------ Recorded data

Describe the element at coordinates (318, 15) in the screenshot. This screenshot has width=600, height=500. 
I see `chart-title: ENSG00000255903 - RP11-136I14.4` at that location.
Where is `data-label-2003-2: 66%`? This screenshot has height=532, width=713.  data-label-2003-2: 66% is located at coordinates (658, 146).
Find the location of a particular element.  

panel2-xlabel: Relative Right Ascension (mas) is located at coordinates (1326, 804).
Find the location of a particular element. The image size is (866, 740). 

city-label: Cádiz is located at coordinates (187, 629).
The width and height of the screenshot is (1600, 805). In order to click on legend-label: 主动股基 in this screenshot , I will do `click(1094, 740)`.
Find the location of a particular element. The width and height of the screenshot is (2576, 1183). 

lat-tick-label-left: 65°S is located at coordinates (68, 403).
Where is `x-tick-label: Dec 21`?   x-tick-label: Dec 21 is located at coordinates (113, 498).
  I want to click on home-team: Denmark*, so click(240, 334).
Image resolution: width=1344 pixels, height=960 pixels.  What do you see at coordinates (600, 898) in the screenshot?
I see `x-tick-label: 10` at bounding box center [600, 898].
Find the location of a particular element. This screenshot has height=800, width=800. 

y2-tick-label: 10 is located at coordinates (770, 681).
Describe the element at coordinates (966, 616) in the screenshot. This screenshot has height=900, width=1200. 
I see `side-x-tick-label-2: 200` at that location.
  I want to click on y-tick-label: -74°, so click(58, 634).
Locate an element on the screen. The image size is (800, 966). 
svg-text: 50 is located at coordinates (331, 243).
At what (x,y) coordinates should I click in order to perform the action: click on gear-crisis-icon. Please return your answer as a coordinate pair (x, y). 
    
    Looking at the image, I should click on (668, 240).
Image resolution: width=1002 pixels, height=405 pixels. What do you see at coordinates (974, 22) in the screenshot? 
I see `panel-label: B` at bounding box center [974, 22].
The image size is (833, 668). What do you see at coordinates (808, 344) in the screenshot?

------------

To do
Please update the rows between the lines holding "Find the location of a particular element. The image" and "svg-text: 50 is", inclusive, by replacing "particular element" with "specific element". Return only those lines, with everything else unchanged.

Solved exercise
Find the location of a specific element. The image size is (866, 740). 

city-label: Cádiz is located at coordinates (187, 629).
The width and height of the screenshot is (1600, 805). In order to click on legend-label: 主动股基 in this screenshot , I will do `click(1094, 740)`.
Find the location of a specific element. The width and height of the screenshot is (2576, 1183). 

lat-tick-label-left: 65°S is located at coordinates (68, 403).
Where is `x-tick-label: Dec 21`?   x-tick-label: Dec 21 is located at coordinates (113, 498).
  I want to click on home-team: Denmark*, so click(240, 334).
Image resolution: width=1344 pixels, height=960 pixels.  What do you see at coordinates (600, 898) in the screenshot?
I see `x-tick-label: 10` at bounding box center [600, 898].
Find the location of a specific element. This screenshot has height=800, width=800. 

y2-tick-label: 10 is located at coordinates (770, 681).
Describe the element at coordinates (966, 616) in the screenshot. This screenshot has height=900, width=1200. 
I see `side-x-tick-label-2: 200` at that location.
  I want to click on y-tick-label: -74°, so click(58, 634).
Locate an element on the screen. The image size is (800, 966). 
svg-text: 50 is located at coordinates (331, 243).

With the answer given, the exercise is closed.